O presidente argumentou ainda que o enfrentamento à fome deve estar integrado à luta contra as desigualdades estruturais e à defesa do multilateralismo.
“A FAO é exemplo de um multilateralismo que escuta os países em desenvolvimento, valoriza o conhecimento local e constrói soluções adaptadas a cada realidade. O Brasil tem orgulho de fazer parte da história desta organização.”
Com base em dados do Programa Mundial de Alimentos, Lula alertou para as contradições éticas da economia global:
“Garantir três refeições diárias a todas as pessoas custaria cerca de 315 bilhões de dólares — o que representa apenas 12% dos 2,7 trilhões gastos anualmente em armas.”
Mudanças climáticas e COP30
Outro ponto central do discurso foi o vínculo entre a fome e as mudanças climáticas.
“Um planeta mais quente será um planeta com mais fome. A escassez de água, a perda da biodiversidade e as catástrofes naturais afetarão a produtividade agrícola e o preço dos alimentos. A mudança do clima exigirá de nós uma revolução mais verde e mais inclusiva”, afirmou.

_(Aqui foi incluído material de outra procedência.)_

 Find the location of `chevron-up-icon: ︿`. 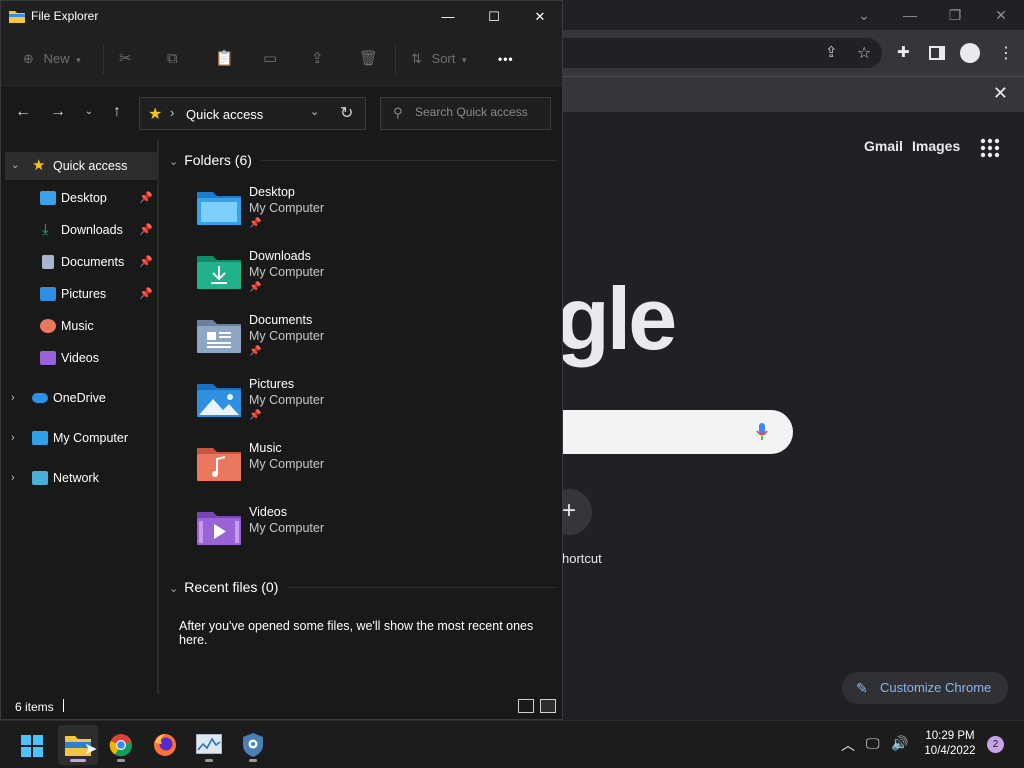

chevron-up-icon: ︿ is located at coordinates (848, 745).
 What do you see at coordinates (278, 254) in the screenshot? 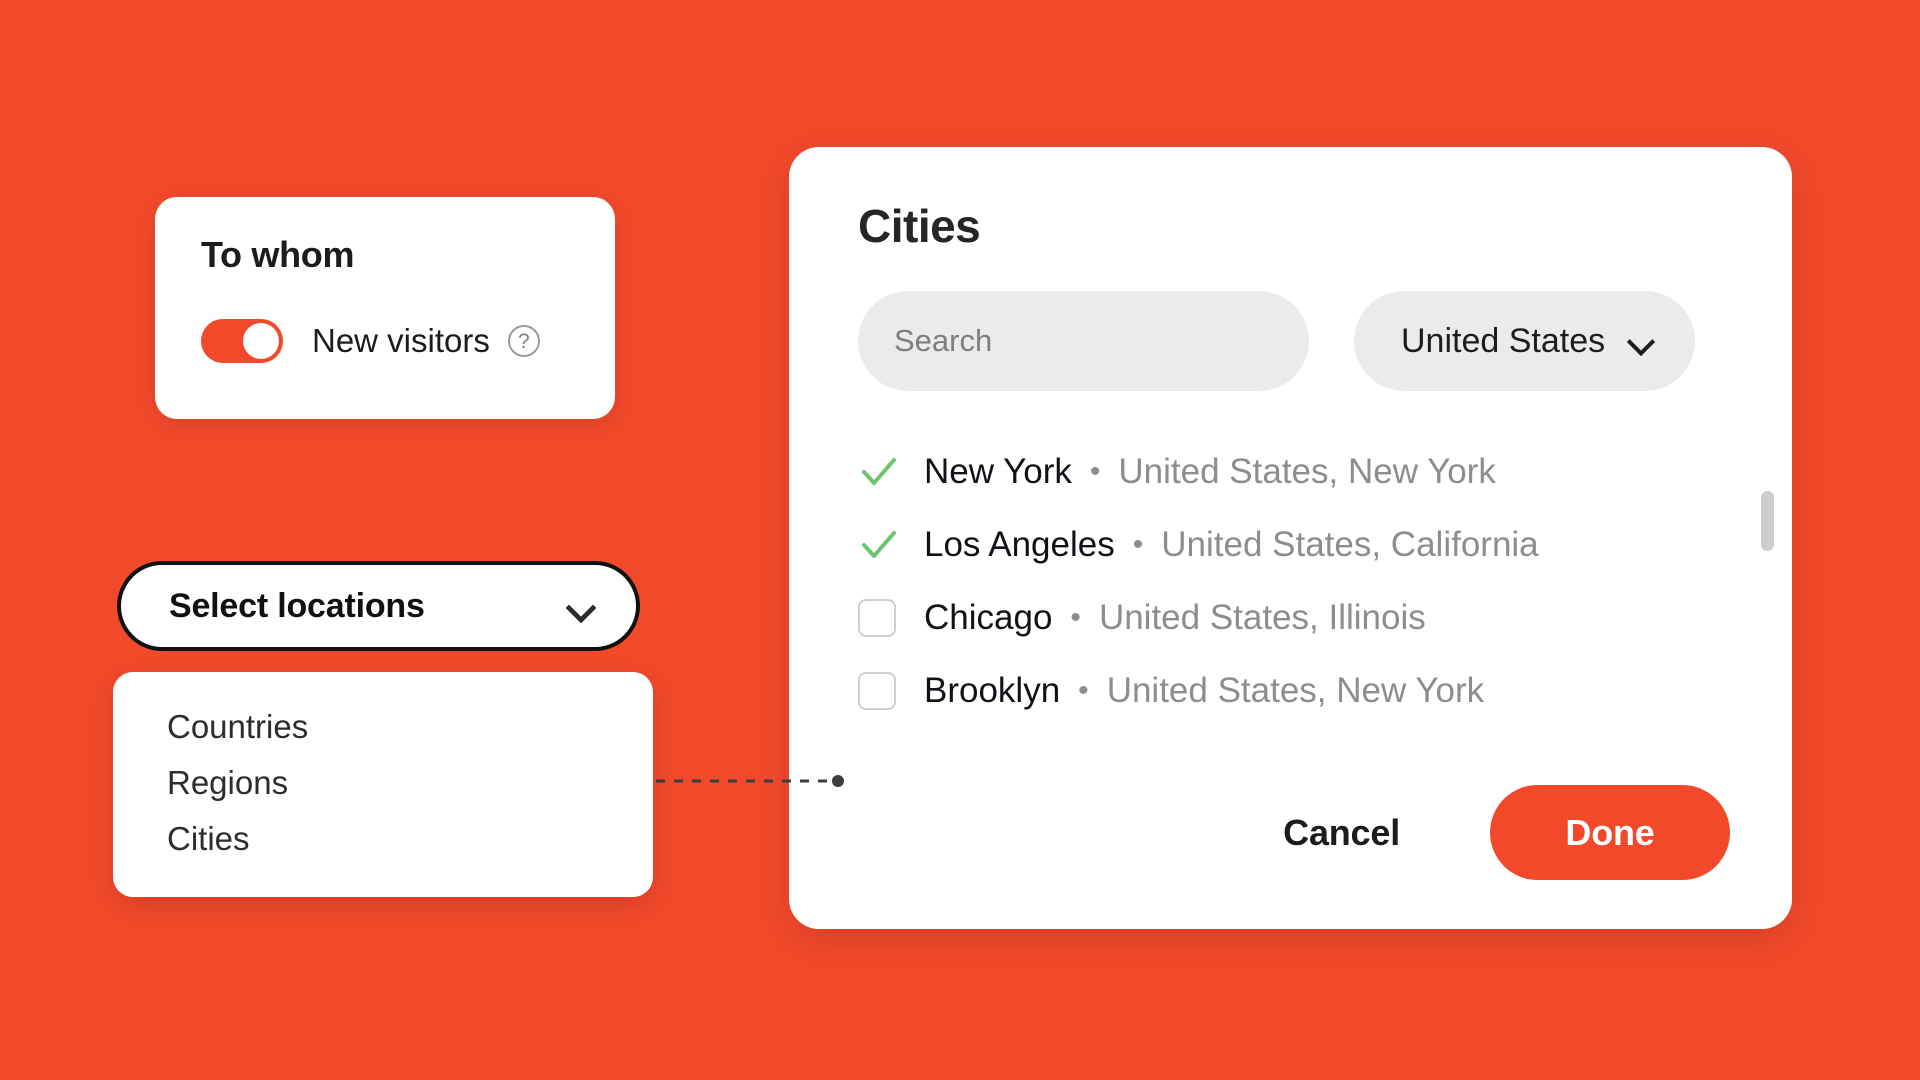
I see `to-whom-title: To whom` at bounding box center [278, 254].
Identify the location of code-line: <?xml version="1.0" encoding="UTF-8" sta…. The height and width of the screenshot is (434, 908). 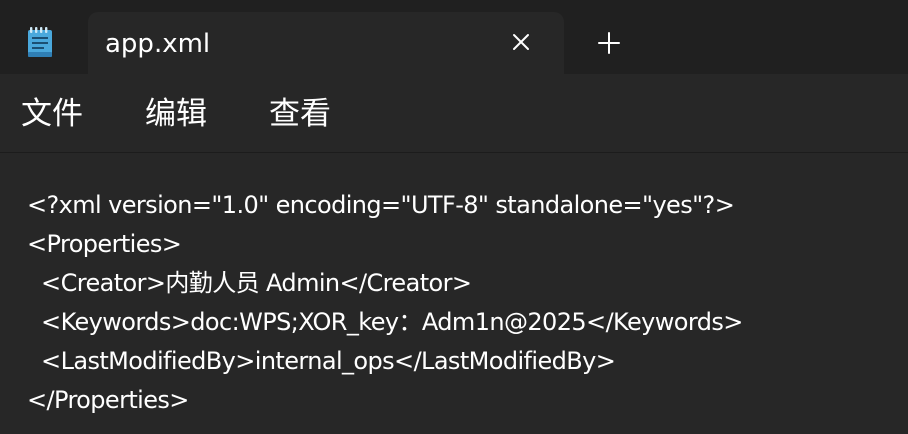
(381, 205).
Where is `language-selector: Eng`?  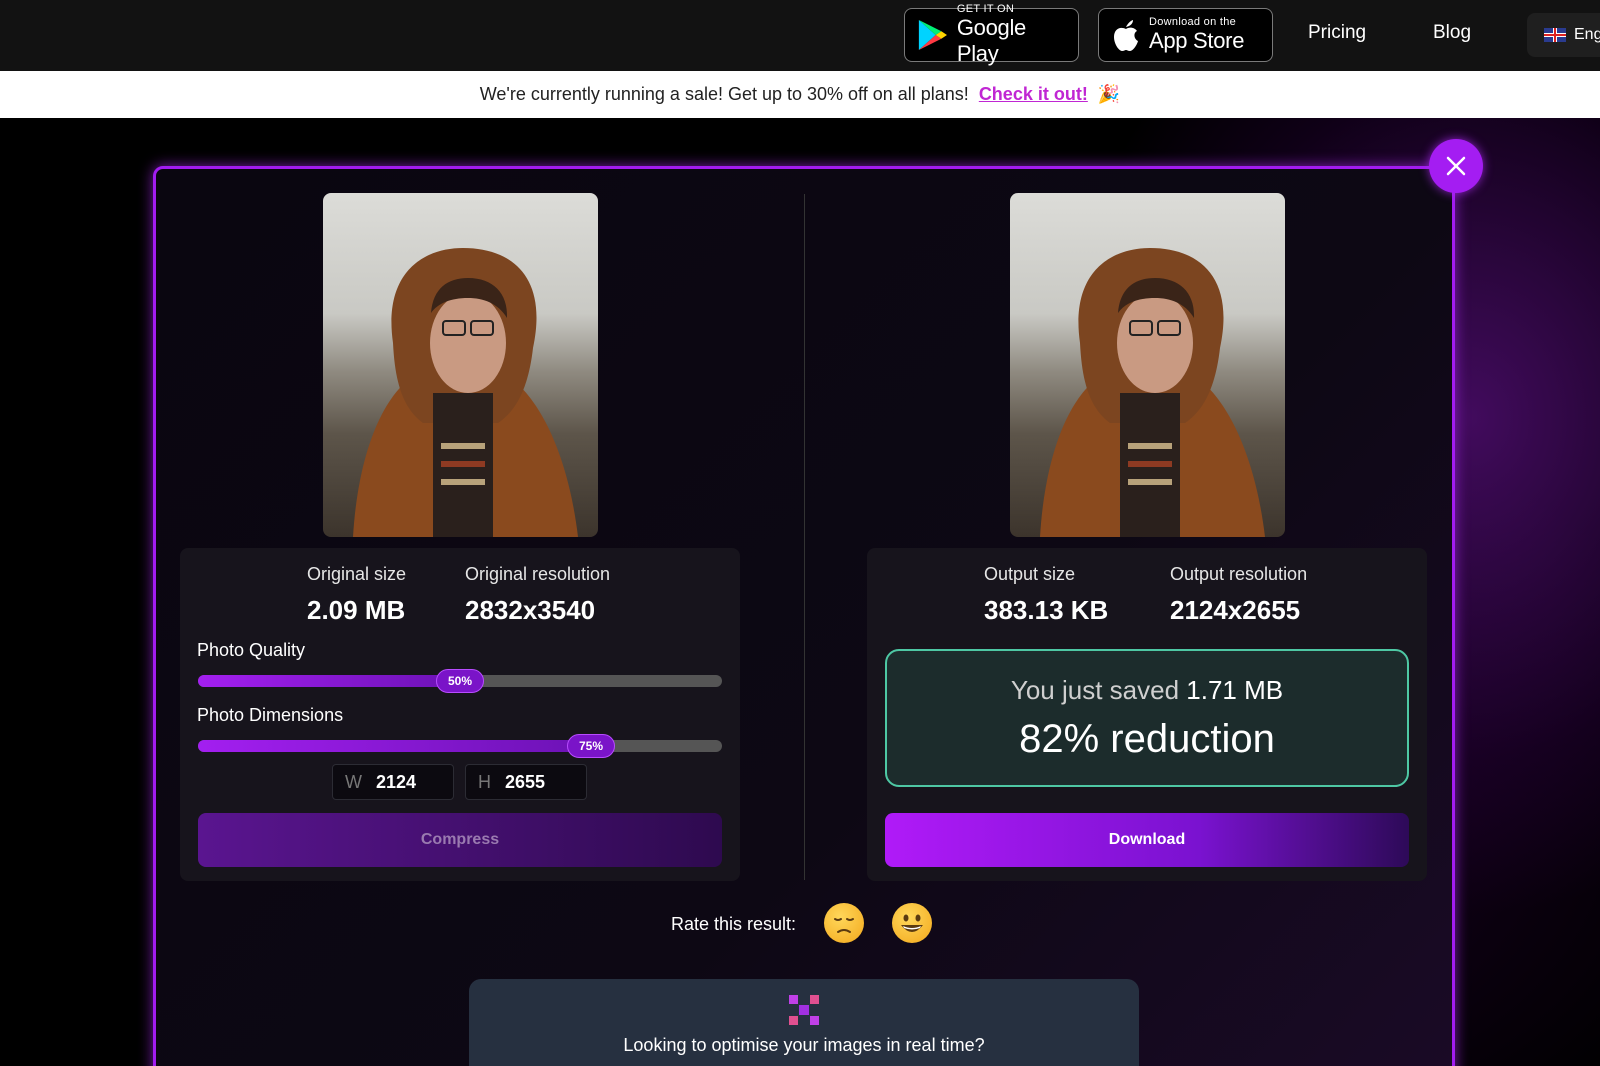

Lula reforçou que o Brasil assumirá papel protagonista nesse debate durante a COP30, que será realizada em Belém (PA), em novembro de 2025.
“Entrelaçar essas duas lutas será a missão da COP30 em Belém. Não haverá justiça climática se o enfrentamento ao aquecimento global não caminhar lado a lado com o combate à fome e à pobreza.”
“Enquanto houver fome, a FAO permanecerá indispensável”
Lula pontuou que, mesmo diante dos avanços tecnológicos e da capacidade global de produção de alimentos, o mundo ainda convive com a injustiça da exclusão e da indiferença.
“Hoje, tanto nossa capacidade de agir coletivamente quanto o otimismo que nos animavam estão abalados. Os desafios se aprofundaram, mas não temos alternativa senão persistir. Enquanto houver fome, a FAO permanecerá indispensável.”
Aliança Global contra a Fome e papel do Brasil
O Brasil lidera a Aliança Global contra a Fome e a Pobreza, lançada em 2024, durante a presidência brasileira do G20. Em menos de um ano, o tratado já reúne 201 membros e tem metas ambiciosas para 2030: alcançar 500 milhões de pessoas com transferências de renda e atender 150 milhões de crianças a mais com alimentação escolar de qualidade.
Erradicar a fome é projeto civilizatório
A trajetória brasileira de combate à fome e de promoção da cidadania está diretamente ligada ao acesso à educação, à renda e à soberania nacional. Para a Contee, erradicar a fome está no centro do projeto civilizatório que une democracia, desenvolvimento e justiça social. Garantir alimentação, escola e trabalho decente é garantir vida — e esse é o compromisso que move os trabalhadores e as trabalhadoras da educação.
De acordo com a entidade, o fato de o Brasil ter saído do Mapa da Fome duas vezes sob o mesmo líder simboliza a persistência do projeto de nação que resiste aos ciclos de destruição e reconstrói suas bases tendo como fundamento a dignidade humana.